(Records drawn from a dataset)

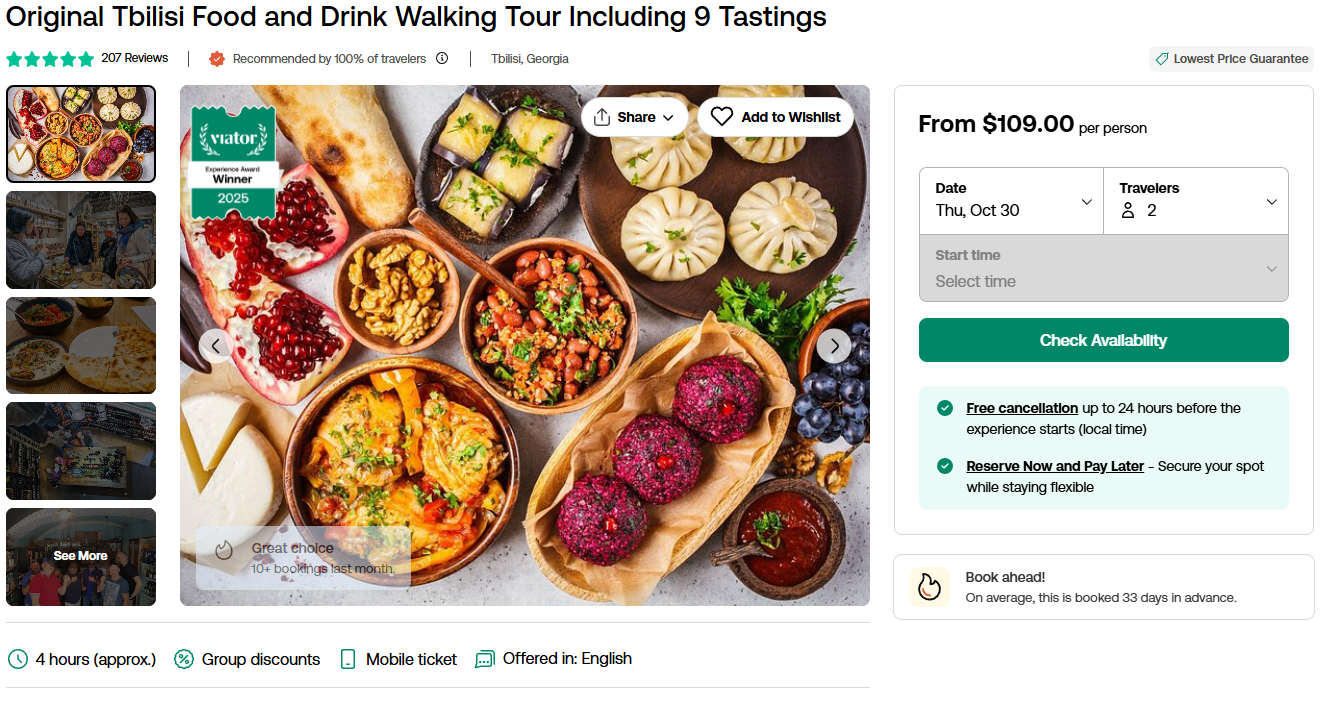
Task: Click the share upload icon
Action: click(x=602, y=117)
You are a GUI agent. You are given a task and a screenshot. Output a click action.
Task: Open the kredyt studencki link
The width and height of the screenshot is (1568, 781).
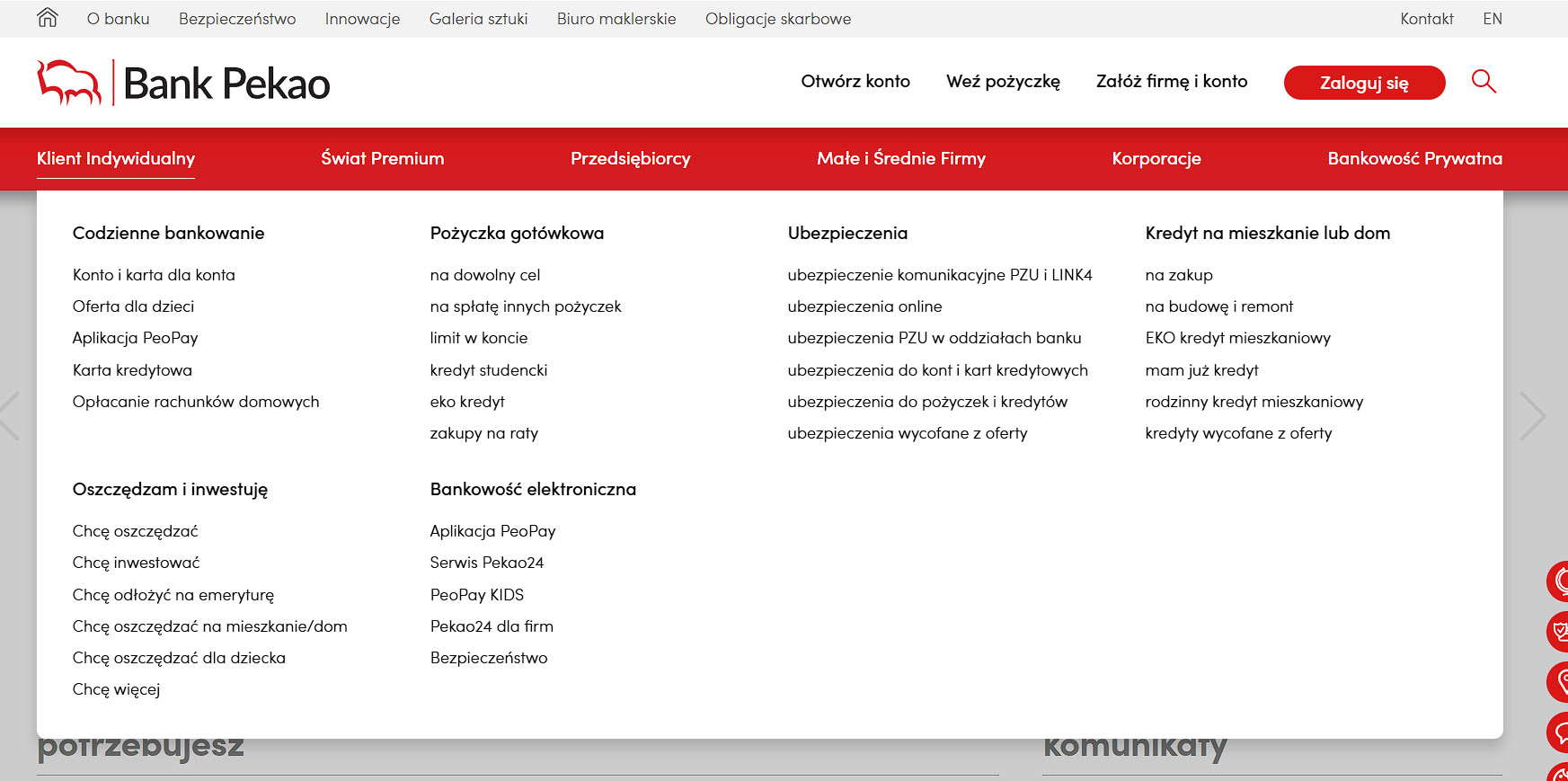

HOW TO COMPLETE THIS TASK: All lines above containing the string "screenshot": copy each one.

RESPONSE BOX:
You are a GUI agent. You are given a task and a screenshot. Output a click action.
The width and height of the screenshot is (1568, 781).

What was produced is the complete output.